By Manuwant K. Choudhary

THE film actress who shot into fame through her film Ek Baar Phir is once again in the limelight. From art films to art itself, Ms. Naval has come a long way.

“Ek Baar Phir” remains my favourite film till date. I played the wife of a Hindi film star who accompanies her husband to London to attend a premier and falls in love with an Indian painter who is a struggling roadside artist. She leaves her husband and stays back,” says Ms. Naval.

Affiliated with art cinema in a very big way, films like Kamla, Ankahi, Mirch Masala, Main Zinda Hoon, Didi, Panchvati are the films where she has played prominent roles.

Ms. Deepti Naval has worked for most serious film-makers including Sudhir Mishra, Saeed Mirza, Prakash Jha and others. While she has even enjoyed doing roles in commercial films like Chashme Baddoor.

“Cinema was my first fascination but I graduated with painting as my major from Hunter College in Manhattan affiliated to the City University of New York,” says Ms. Naval. But Deepti Naval was drawing and painting ever since she was a child. Before migrating to New York she studied at the Sacred Heart Convent in Amritsar.

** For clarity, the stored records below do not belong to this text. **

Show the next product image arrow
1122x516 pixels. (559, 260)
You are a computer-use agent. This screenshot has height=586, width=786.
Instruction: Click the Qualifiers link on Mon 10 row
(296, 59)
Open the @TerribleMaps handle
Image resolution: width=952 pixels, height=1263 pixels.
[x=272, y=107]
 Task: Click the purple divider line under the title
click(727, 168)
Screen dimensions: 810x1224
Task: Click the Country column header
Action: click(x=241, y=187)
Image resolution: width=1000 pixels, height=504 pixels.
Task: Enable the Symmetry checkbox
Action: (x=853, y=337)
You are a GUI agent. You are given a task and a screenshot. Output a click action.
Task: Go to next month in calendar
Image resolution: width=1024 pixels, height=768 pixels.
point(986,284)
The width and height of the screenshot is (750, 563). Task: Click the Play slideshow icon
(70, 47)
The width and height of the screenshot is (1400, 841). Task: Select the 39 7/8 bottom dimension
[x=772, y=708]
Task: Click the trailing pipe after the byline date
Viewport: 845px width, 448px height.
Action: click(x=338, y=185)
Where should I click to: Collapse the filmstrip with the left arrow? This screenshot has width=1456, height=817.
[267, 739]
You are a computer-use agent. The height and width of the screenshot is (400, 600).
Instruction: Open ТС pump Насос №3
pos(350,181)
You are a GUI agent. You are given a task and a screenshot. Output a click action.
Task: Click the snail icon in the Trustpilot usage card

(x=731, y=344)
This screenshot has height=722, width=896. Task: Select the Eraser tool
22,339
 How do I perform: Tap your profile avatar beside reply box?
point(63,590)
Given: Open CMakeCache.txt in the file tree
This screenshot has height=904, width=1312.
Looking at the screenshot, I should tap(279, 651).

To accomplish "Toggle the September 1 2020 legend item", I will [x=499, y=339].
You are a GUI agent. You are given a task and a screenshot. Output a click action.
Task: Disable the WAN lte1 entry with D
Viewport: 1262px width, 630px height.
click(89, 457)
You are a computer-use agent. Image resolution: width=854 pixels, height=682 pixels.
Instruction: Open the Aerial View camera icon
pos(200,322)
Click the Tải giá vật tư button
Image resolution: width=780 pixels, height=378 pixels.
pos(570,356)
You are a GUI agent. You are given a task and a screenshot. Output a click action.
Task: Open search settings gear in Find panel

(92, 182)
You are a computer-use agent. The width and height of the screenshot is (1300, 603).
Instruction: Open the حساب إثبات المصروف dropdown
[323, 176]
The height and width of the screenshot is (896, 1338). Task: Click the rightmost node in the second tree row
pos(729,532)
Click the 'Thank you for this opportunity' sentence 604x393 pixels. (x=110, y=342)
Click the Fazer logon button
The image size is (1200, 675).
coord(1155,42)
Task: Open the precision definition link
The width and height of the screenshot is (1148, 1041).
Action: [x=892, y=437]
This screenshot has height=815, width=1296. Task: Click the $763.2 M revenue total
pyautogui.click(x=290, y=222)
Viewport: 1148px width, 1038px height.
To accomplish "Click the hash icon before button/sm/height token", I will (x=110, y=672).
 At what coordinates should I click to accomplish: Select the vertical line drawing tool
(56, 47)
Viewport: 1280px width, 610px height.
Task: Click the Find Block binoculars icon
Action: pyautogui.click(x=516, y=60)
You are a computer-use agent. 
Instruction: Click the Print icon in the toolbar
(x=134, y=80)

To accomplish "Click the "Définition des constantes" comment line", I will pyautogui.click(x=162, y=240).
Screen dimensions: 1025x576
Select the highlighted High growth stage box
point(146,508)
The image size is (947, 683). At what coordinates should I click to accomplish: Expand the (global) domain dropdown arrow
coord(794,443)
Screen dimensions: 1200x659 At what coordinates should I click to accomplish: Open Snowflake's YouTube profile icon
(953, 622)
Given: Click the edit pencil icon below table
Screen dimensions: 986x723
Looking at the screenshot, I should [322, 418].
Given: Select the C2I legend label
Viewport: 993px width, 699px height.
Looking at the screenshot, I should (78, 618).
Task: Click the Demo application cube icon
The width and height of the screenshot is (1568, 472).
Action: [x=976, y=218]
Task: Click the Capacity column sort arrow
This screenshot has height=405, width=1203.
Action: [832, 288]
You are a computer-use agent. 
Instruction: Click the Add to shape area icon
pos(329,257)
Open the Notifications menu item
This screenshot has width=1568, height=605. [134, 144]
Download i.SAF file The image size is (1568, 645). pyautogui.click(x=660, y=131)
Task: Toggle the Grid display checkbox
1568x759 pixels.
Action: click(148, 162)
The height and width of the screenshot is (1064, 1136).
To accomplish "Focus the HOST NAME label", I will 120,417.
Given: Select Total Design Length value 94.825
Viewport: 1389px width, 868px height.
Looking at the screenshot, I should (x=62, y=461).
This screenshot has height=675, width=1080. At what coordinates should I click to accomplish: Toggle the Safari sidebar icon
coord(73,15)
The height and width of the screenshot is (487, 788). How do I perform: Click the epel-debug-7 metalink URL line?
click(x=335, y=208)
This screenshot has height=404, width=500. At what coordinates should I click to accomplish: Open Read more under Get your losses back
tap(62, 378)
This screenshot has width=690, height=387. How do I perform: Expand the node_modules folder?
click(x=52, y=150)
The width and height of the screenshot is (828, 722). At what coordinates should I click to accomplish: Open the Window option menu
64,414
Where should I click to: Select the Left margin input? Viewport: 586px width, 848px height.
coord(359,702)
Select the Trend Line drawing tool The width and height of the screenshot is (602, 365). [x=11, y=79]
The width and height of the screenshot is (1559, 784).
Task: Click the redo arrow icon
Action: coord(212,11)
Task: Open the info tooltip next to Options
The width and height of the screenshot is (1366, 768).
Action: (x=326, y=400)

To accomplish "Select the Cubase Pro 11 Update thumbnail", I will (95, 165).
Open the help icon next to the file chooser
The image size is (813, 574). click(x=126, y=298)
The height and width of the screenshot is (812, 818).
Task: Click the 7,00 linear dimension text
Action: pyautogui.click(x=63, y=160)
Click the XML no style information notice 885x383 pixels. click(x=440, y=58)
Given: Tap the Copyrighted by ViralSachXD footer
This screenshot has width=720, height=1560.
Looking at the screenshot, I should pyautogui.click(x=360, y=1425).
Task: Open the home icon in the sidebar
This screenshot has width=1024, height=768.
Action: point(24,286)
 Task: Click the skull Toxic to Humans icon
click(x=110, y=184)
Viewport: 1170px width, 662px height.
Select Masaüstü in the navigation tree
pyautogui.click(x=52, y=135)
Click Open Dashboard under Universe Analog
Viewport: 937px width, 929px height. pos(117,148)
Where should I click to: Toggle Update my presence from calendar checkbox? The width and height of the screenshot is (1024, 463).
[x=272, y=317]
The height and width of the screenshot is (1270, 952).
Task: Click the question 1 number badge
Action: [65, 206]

“There was talk about painting and literature ever since I was little. My father is a professor of the English Language In New York while my mother is a painter.

“Acting is ingrained in me and I don’t think I will EVER be able to give it up. And so is painting because it has come back on its own in its natural course. It is exciting to be able to do more than one thing,” says Ms. Naval.

Having time and again watched the re-runs of old Hindi films in a theatre in Amritsar, Deepti Naval always knew what the future had in store for her. She says, “Initially, my choice of pursuing films as a career did give my parents jitters. My father was keen that I pursue painting as a career in New York and go to Paris later.” But Deepti left a promising future in New York and returned to Bombay to work at her dreams.

“Fortunately, parallel cinema already existed in India and filled the vacuum created by the absence of Guru Dutt’s and Bimal Roy’s films,” she says.

Having contributed to the world of Hindi cinema, Ms. Naval decided to work at her other dream – painting. Finding time between shootings for her various films, in the last three or four years she has managed to complete almost thirty-five canvases which are currently being exhibited.
What inspires her to paint?

“Cinema was my first
fascination but I
graduated with
painting as my major subject
from Hunter College
of the City University of New York”

She says, “It can be anything from an introspective mood to a sense of exuberance. It can be something that touches you deeply or some idea that has been hovering for a long time. You paint from whatever you imbibe from life around you - when you are feeling high and sometimes when you are feeling low and it all reflects.”

The exhibition is rightly called Reflections and it includes some of her poetry as well. She says, “Poetry is an extension of paintings while the paintings are an extension of life itself.” The paintings have simple titles like Hunts, Nuns, etc. There are only two paintings whose titles are not so simple. One is called Black Wind while the other, a man-woman portrait, is called The Aftermath. Don’t miss it.

“I like doing portraits, figurative and landscapes though I am not too keen on doing abstract painting,” she says. “Picasso is my favourite as he has been able to change peoples’ perceptions.”

Deepti Naval has a book of poetry in Hindi to her credit called Lamha Lamha. She is currently working on another one, this time in English. She is also directing and acting in a television serial called Thodasa Aasman.

Some of her paintings will be on sale. She says, “Selling is only a possibility. What I really look forward to is for people coming and seeing my works. And, maybe, I will be able to touch a chord somewhere.” The exhibitions are on till August 16 at the Jehangir Art Gallery.